Material provided:
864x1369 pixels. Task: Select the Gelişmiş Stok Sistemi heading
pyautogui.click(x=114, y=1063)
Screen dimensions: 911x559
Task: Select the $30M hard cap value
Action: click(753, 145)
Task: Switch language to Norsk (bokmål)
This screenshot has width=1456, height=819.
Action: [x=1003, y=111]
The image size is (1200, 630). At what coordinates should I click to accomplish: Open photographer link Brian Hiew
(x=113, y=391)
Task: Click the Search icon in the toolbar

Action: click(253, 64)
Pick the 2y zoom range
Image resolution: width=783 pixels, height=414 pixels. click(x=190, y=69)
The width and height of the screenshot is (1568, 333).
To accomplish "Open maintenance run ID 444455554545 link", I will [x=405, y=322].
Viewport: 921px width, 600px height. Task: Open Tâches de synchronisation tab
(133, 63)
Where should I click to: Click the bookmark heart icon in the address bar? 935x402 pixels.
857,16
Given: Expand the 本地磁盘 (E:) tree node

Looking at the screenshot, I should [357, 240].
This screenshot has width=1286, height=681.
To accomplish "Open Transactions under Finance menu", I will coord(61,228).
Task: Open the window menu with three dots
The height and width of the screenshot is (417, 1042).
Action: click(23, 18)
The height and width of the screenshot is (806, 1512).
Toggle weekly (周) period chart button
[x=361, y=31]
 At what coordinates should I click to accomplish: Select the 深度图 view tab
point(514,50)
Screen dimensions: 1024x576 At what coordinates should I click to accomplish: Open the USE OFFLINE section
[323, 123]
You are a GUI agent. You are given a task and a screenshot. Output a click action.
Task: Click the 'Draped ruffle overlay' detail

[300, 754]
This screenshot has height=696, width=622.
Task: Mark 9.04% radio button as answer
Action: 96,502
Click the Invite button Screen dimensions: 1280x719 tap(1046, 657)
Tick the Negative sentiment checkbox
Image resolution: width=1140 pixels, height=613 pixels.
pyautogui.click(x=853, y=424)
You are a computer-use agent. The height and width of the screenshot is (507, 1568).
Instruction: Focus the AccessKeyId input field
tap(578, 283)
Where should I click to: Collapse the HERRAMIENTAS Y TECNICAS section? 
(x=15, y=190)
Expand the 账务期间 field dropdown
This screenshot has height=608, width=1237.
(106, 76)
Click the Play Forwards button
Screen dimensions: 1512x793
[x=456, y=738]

Work to be completed:
Search the listing for the word "will", and copy every line in which it is found.

Answer to this exercise:
To accomplish "Open maintenance run ID 444455554545 link", I will [x=405, y=322].
To accomplish "Open Transactions under Finance menu", I will coord(61,228).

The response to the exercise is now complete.